|Who is it?||Pioneering work on prevention of Rh disease, and genetics of lepidoptera|
|Birth Day||August 22, 1907|
|Birth Place||England, British|
|Age||113 YEARS OLD|
|Died On||21 November 2000(2000-11-21) (aged 93)|
|Alma mater||Gonville and Caius College and Guy's Hospital|
|Known for||Pioneering work on prevention of Rh disease, and genetics of Lepidoptera|
|Spouse(s)||Lady Frieda (or Féo) Clarke (m. 1935-1998)|
|Children||3 sons: Miles, Charles, John|
|Awards||Albert Lasker Award for Clinical Medical Research (1980) Buchanan Medal (1990)|
|Fields||Medicine and genetics|
Cyril Clarke was born on 22 August 1907 in Leicester, England and received his school education at Wyggeston Grammar School for Boys, Leicester and at the independent Oundle School near Peterborough. His interest in butterflies and moths began at school. His studied natural science at Gonville and Caius College, Cambridge, graduating in 1929, and then Medicine at Guy's Hospital, London, graduating in 1932. During the Second World War he worked as a medical specialist in the Royal Naval Volunteer Reserve. After the war Clarke worked as a registrar at the Queen Elizabeth Hospital in Birmingham and then as Consultant Physician at the United Liverpool Hospitals. In 1963 he was appointed Director of the Nuffield Unit of Medical Genetics based at the University of Liverpool and two years later was made Professor of Medicine.
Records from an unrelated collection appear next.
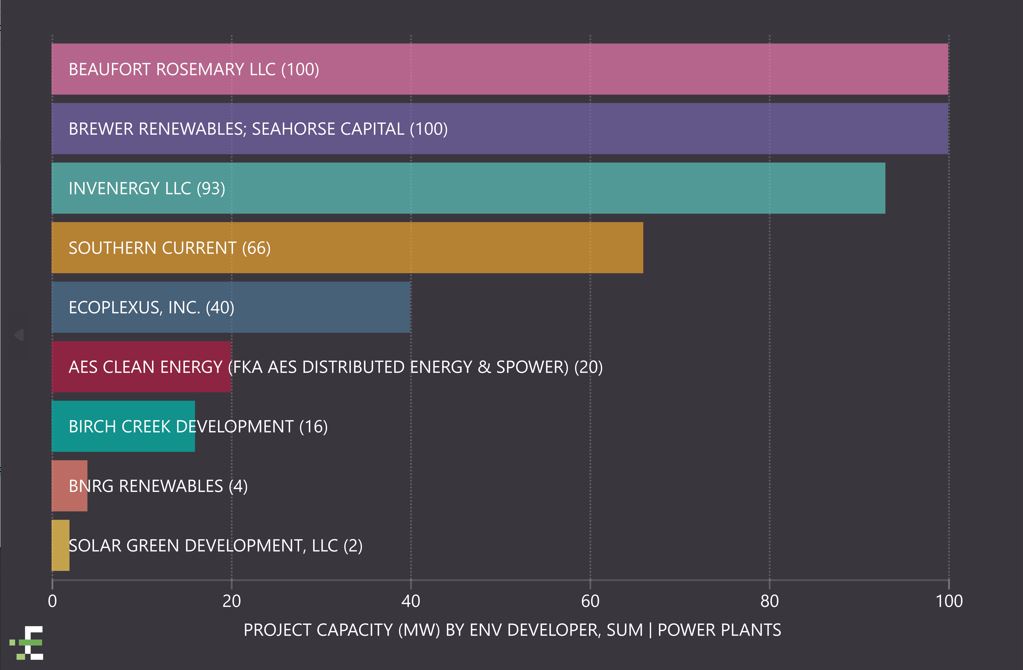1023x670 pixels.
Task: Click the 20 tick label on axis
Action: [x=231, y=601]
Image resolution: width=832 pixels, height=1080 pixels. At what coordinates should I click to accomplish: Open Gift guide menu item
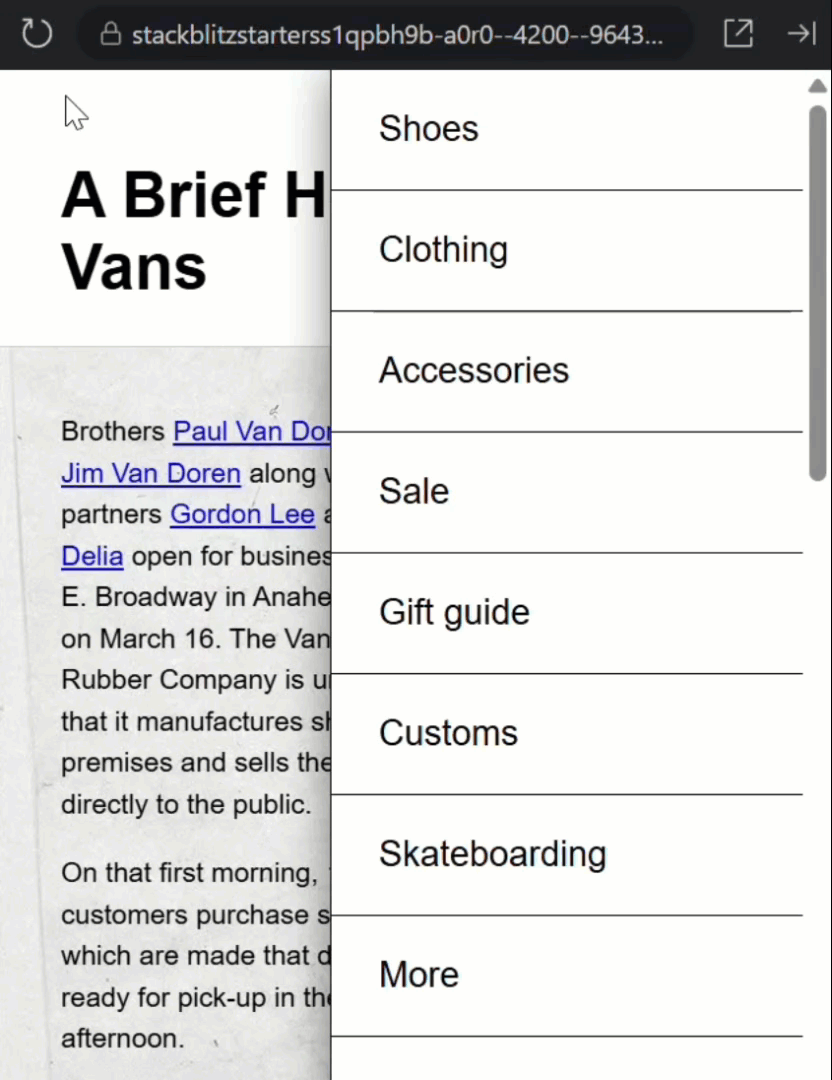click(567, 613)
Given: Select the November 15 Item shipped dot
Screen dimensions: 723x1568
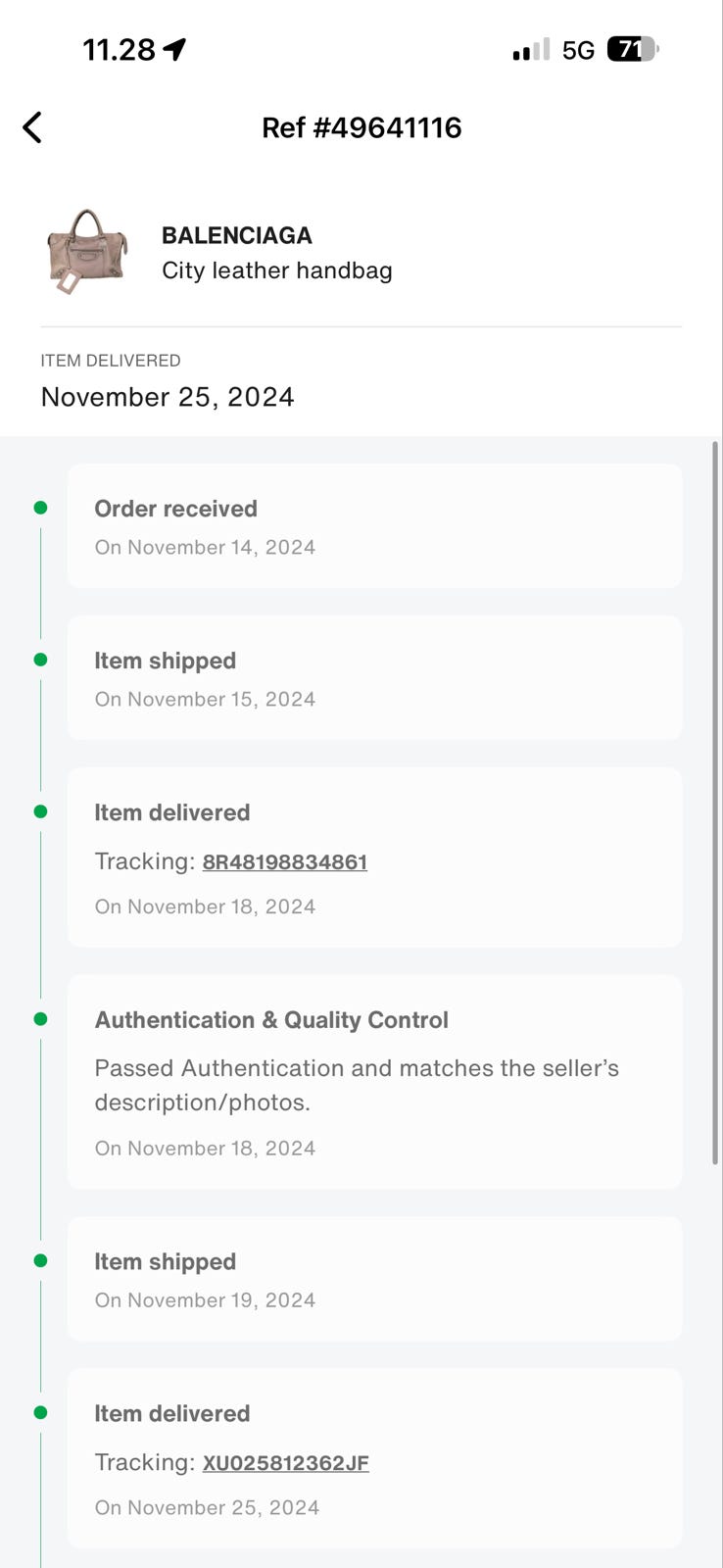Looking at the screenshot, I should click(x=40, y=660).
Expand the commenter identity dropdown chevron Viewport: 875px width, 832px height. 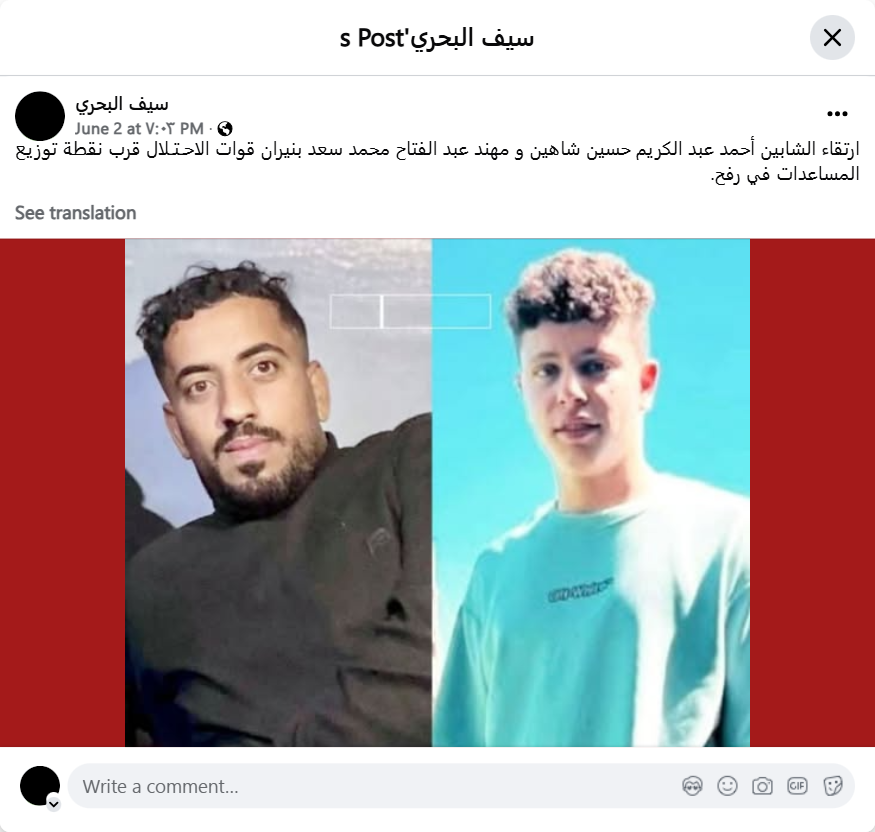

He held these posts until his retirement in 1972. In retirement he served as President of the Royal College of Physicians (1972–1977)
He married Frieda (or Féo) in 1934. Lady Clarke died in 1998. Cyril Clarke died in 2000. They had three sons, one of whom is a consultant Neurologist.
Clarke answered an advert in an insect magazine for swallowtail butterfly pupae that had been placed by Philip Sheppard. They met and began working together in their Common interest of lepidoptery. From 1959 they started running a moth trap in Caldy Common near West Kirby, Wirral, England. They studied the peppered moth, the scarlet tiger moth and swallowtail butterfly. They published papers on the genetics of Lepidoptera and also on Rh disease. Clarke continued research in his retirement and in 1988 he rediscovered a scarlet tiger moth colony on the Wirral Way, West Kirby, that had been started in 1961 by Philip Sheppard. The colony was useful for study of the genetics of changes in populations.